Memorias del exilio.

1979-1983 EXILIO EN GINEBRA, Suiza.
La resistencia y la lucha por los Derechos Humanos
La democracia que hoy estamos viviendo, con sus virtudes y
defectos, es el resultado de una lenta y no menos dolorosa
construcción social. Adultos, jóvenes, mujeres y hombres a lo largo
de las décadas, pensando en un mundo mejor fueron entregando
muchas veces lo mejor de sí para poder vivir en armonía en un
estado de justicia y de derecho.
Pero la necedad humana, el egoísmo, la ambición de poder y de
riquezas, llegaron para cubrir de sombras los destinos del país
durante largos períodos del S. XX. El último de los grandes traumas
argentinos fue el Golpe de Estado del 24 de Marzo de 1976 y de
una crueldad inusitada de miedo y horror, transformando aquellos
días en la noche más negra que se conoció.
Persecución, secuestro, tortura y muerte es lo que se abatió con
saña sobre miles de trabajadores, estudiantes, profesionales y
simples personas, dando como resultado el origen de una nueva
figura jurídica, la del desaparecido. Para salvarse, miles de
personas debieron optar por el exilio dejando Madre, Tierra y Patria.
Europa resultó ser uno de los destinos de quienes abandonando
todo, familia y bienes, allí llegaron como pudieron, solos o
acompañados, con niños y a veces también con los hijos mismos de
los secuestrados.

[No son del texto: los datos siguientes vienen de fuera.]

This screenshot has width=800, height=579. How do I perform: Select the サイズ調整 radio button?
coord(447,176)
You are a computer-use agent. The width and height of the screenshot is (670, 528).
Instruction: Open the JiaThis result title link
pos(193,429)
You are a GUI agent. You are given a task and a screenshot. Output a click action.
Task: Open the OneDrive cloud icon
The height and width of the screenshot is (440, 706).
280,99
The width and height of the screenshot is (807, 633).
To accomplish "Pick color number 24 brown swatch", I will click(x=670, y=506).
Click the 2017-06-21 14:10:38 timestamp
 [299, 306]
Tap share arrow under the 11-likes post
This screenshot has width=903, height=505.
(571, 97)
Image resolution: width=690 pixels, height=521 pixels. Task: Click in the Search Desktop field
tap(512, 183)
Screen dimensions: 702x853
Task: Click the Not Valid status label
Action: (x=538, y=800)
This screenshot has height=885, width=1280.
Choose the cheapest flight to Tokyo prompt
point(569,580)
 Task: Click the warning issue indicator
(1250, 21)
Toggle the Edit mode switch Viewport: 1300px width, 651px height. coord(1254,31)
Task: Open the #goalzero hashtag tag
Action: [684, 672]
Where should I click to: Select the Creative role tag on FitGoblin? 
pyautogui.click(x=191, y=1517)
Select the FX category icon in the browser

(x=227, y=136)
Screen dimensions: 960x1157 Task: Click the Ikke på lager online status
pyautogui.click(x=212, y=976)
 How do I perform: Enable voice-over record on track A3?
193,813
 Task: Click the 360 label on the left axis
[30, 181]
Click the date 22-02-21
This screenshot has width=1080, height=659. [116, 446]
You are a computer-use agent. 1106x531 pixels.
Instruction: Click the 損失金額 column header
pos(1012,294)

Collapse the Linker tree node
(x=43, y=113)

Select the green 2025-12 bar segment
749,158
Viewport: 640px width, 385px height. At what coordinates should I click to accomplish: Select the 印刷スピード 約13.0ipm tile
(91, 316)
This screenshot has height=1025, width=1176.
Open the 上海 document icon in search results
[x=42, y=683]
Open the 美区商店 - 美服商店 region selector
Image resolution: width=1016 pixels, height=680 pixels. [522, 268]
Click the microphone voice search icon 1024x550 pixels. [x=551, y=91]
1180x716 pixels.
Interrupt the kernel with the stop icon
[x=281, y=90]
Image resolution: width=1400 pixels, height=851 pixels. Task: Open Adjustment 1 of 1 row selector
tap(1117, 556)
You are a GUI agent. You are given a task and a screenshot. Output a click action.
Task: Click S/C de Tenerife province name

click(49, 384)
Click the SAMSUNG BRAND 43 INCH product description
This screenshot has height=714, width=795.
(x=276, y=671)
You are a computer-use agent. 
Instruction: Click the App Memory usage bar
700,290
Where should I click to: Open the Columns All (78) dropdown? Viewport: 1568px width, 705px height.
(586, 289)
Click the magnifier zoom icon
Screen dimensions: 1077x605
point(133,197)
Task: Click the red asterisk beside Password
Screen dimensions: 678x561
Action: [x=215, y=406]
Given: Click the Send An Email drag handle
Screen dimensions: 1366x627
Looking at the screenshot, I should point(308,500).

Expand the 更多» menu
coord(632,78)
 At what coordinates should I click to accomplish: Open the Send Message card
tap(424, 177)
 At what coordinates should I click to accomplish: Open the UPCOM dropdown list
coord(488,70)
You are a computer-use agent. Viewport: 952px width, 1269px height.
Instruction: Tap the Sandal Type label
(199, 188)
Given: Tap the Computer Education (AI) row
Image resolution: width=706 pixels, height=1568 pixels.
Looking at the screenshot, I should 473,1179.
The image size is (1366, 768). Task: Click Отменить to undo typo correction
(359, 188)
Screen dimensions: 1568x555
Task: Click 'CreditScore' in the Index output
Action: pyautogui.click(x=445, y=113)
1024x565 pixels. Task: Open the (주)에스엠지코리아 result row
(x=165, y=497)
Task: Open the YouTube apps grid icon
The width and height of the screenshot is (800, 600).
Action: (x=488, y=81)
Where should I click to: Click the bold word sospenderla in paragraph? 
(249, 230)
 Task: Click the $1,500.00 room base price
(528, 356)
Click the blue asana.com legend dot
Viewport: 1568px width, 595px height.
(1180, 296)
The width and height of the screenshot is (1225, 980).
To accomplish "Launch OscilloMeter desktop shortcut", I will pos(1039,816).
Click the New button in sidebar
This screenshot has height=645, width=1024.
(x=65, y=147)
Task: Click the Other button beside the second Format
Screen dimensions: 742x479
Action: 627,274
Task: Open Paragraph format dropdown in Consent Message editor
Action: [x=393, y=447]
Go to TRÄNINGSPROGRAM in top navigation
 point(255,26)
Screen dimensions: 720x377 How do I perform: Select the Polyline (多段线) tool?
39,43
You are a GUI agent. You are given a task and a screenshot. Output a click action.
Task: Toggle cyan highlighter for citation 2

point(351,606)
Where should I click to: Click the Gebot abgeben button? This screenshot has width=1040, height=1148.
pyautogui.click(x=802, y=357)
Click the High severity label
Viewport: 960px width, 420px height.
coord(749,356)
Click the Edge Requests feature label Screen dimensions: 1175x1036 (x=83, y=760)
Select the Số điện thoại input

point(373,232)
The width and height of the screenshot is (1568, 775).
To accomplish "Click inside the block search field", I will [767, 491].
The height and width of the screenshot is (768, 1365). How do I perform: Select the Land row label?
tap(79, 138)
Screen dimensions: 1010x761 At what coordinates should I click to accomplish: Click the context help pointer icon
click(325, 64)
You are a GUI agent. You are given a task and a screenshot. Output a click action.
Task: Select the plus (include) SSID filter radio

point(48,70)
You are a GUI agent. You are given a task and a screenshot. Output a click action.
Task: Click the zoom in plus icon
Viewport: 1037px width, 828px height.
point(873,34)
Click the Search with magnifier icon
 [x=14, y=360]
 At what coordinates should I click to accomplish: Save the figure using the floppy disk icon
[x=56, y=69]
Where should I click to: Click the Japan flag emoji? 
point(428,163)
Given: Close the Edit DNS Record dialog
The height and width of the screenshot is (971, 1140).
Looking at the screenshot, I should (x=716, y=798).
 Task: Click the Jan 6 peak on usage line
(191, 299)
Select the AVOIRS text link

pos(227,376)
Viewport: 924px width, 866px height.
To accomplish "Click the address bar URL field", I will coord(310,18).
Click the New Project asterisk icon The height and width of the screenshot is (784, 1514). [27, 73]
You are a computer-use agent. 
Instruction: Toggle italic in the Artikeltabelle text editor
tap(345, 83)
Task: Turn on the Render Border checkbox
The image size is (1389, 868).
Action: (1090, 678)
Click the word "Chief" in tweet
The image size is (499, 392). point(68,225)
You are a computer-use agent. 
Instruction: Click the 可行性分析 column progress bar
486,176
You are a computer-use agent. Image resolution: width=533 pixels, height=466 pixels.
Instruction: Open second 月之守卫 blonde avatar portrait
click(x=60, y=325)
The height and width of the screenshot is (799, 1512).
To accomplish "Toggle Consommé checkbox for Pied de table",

Se trataba de sobrevivir pactando con la ausencia
y la lejanía, con el dolor y la nostalgia, fueron los días de las cartas
que de tiempo en tiempo llegaban, el tiempo de los ojos húmedos.
Hubo quienes no pudieron sobreponerse al destierro; con el alma
sobrecogida en un indecible silencio tocó depositar en el suelo
extraño sus cenizas. Fueron varios. Otros reconstruyeron la vida y
volviendo a la militancia de las ideas dieron formas a la resistencia,
denunciando la atrocidad de la Junta Militar. Y acompañaron los
primeros pasos de Madres y Abuelas por el Viejo Continente.
La democracia es lo mejor que tenemos, debemos atesorarla y
guardarla bien en la memoria, hace doscientos años que nos cuesta
sangre, dolor y lágrimas…
Víctor Recanatesi (refugiado político)

La presente muestra habla de aquellos años de la resistencia.